TO BE DONE =
Copy the rows from the line with "The image size" through the end of the rows, requests included, but multiply each coordinate in the answers by 0.35 and round to whole numbers, with halves rounded up. Change no other numbers, and leave the pictures out.

EXERCISE INPUTS =
===
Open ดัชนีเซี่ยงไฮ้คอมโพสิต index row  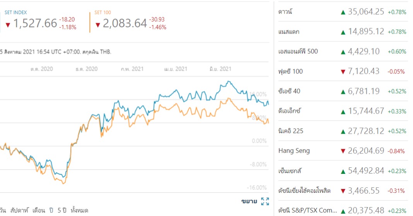304,190
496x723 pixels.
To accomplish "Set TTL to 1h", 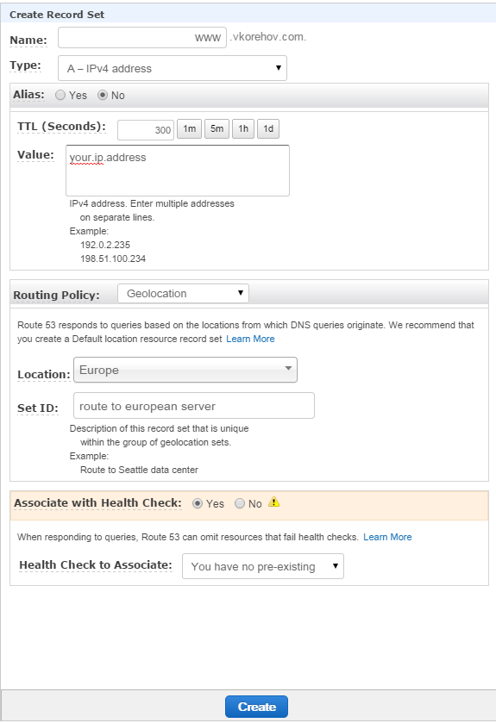I will [x=243, y=128].
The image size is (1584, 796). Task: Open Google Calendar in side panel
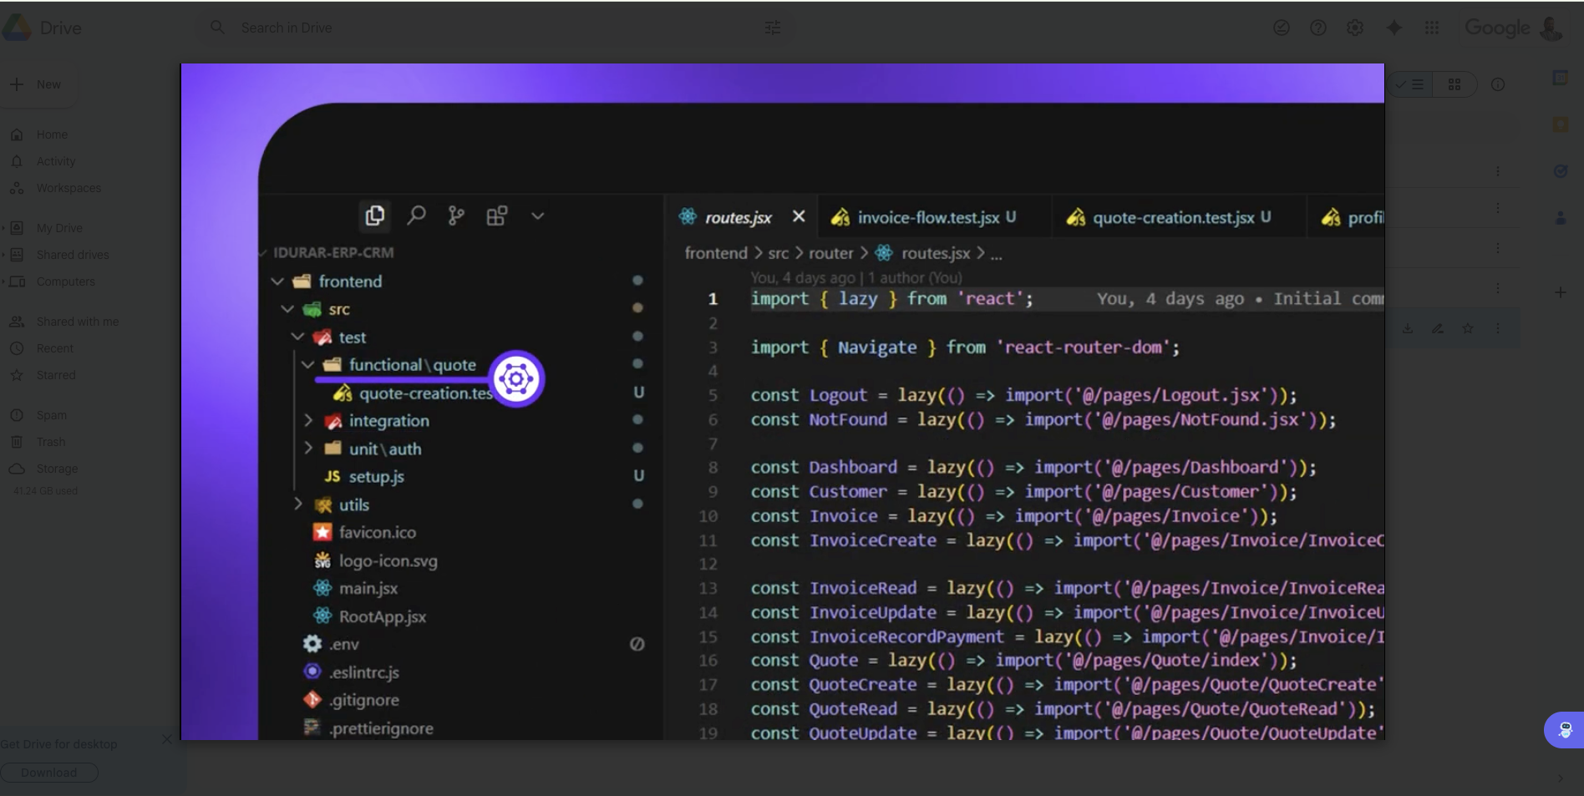click(x=1560, y=78)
===
RESULT OF THE TASK =
The image size is (1584, 796). Task: Open Google Calendar in side panel
click(x=546, y=27)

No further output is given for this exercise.